For alternative capital advisors, it is absolutely essential to deliver on all the three key demands presented above, as well as ensuring that we or, more specifically, our clients are not going to waste time. Therefore, we need to know from the very start that the client is serious about entering the process and seeing a deal through to a successful conclusion. We will invest time and resources in preparing the client for the process by producing the initial funding submission, in a way that we know the funder will respond to. We will begin this process unless we believe we will find a home for the project. After this initial stage, without exception, the funders want to see that the client has totally engaged in the process through an Engagement Agreement and fee with us. Once we can demonstrate that commitment, the process moves forward to preliminary term sheet. Private funds operate on completely different economics to traditional banking sources, whose systems and back office overhead was absorbed in the cost of loans. This is not the case with alternative funders. Very often the legal, accounting, due diligence and other transaction costs are outsourced, and they have to be paid for. The costs vary, sometimes including an element of the perceived risk or the setting up of a particular financial instrument (as in structured debt deals) but, usually, you can estimate the cost to be 1% or less of the funded amount. It depends on debt type, value, market and, of course, funder. Also, at this early stage of the market's development, some projects came to a halt because applicants, who said they could produce transaction escrow funds, actually could not. Today it is a standard part of our procedure, as demanded by a growing number of alternative funding providers that, where transaction fees will be required, we submit a 'Proof of Escrow Funds' letter from the client's bank, accountant or lawyer. Many funders will not move without sight of it.

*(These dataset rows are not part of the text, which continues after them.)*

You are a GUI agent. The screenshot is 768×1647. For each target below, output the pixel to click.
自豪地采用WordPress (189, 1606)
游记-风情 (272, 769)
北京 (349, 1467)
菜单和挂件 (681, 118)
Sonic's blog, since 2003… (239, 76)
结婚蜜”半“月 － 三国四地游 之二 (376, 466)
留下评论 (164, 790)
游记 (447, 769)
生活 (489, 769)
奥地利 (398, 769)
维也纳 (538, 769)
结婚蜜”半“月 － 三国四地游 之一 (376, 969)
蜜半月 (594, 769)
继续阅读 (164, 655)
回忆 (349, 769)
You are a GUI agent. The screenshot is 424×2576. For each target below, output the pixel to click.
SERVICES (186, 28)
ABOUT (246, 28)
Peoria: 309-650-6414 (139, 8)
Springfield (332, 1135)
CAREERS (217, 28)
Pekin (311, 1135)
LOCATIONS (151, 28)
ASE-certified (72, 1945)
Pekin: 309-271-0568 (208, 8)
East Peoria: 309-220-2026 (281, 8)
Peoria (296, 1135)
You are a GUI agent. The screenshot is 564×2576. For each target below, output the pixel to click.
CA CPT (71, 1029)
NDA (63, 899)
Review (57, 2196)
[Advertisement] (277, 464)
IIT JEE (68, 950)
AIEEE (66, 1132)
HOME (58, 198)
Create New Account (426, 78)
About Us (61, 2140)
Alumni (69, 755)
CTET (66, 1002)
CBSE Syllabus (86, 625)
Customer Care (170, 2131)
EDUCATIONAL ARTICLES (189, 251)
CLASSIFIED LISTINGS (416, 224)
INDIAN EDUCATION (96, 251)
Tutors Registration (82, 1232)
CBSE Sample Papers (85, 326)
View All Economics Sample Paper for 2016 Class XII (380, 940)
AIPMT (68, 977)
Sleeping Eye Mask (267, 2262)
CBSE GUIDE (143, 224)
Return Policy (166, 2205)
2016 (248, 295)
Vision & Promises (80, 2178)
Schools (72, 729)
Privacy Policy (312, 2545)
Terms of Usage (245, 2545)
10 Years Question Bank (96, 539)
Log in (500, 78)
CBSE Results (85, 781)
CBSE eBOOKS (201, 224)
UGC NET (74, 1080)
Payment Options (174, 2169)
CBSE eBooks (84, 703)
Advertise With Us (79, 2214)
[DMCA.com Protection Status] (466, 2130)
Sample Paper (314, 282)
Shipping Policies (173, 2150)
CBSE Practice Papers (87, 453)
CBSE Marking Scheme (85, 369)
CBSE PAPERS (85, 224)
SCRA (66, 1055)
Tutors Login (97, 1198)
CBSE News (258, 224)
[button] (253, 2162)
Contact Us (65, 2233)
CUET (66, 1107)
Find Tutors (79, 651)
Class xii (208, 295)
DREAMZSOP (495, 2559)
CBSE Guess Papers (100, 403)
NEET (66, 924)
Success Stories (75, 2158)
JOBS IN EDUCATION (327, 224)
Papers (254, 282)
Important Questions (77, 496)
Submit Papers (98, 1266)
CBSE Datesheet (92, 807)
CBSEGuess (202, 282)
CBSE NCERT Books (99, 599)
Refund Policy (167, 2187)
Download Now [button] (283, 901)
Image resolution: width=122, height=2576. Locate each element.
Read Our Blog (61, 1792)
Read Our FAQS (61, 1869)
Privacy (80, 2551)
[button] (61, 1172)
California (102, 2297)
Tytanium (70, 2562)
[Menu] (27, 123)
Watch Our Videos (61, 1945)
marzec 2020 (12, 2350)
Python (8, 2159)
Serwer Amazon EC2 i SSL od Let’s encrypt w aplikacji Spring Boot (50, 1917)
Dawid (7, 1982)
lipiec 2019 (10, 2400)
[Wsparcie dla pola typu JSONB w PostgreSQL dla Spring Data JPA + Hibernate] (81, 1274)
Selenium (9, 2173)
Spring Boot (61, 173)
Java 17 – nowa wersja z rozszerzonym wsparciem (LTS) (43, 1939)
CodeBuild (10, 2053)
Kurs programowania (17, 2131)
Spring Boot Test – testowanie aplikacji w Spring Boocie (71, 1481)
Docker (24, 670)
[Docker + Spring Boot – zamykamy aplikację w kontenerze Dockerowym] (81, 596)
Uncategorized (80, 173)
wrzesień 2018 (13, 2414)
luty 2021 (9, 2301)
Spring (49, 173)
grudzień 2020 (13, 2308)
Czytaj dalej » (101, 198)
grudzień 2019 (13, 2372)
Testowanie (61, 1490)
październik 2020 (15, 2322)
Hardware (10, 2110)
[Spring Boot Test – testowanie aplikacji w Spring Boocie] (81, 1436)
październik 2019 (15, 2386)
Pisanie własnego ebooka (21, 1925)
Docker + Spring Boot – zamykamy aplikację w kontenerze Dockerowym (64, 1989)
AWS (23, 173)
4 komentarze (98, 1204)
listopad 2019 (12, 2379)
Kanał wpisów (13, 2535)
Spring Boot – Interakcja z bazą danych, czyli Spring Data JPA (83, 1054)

Commitment, Costs and Care
Because there fees involved we sometimes find ourselves being associated with the dreaded 'advance fee scam'. We do not waste time arguing about it. It is simply the economics of the new alternative capital market. There is one very simple way to recognize this scam. If the transaction escrow fee is paid to an agent, broker or any other form of intermediary, the chances are that you are about to be scammed. If it is paid direct to the funder's escrow agent, the chances are that you are safe. It is worth mentioning that every commercial bank, investment bank and institutional lender in the U.S. requires some form of deposits or fees for commercial loans. Even the World Bank, Export Import Bank requires such expenses and fees for all transactions. This is the lenders requirement and not in the control of deal flow advisors. The requirement is to ensure that the borrower is committed to the transaction and will act in good faith to conclude it. Keep in mind also that many funders will insist on using their own appointed escrow agent and, if you insist on using your own lawyer or accountant, they will probably decline your funding request. Most funders have developed their own unique instruments and structures and they prefer to work with escrow agents who understand and have experience with their process. The nominal engagement fees not be incurred until we can actually tell you that there is firm interest in your proposition from a investor. These engagement fees are charged to cover basic costs involved in identifying the investor and progressing the deal to hopefully, a successful conclusion. However, in the event that the deal fails for some reason that we were not made aware of at the start, those basic costs have to be covered. If someone sets out to raise $10 million to many billions of dollars and does not want to commit to a nominal engagement fee or the funder's transaction fees as a contribution to the essential work involved, can they really be taken seriously?

No doubt the alternative capital market will evolve further and there will be more changes. It is very likely that within a decade, what is now 'Alternative' will become the traditional capital markets, and hopefully, through this Alternative Capital market, those 10 million HNWI's in the Cap Gemini/Merrill Lynch report will build continue to risk and create wealth in the decades ahead.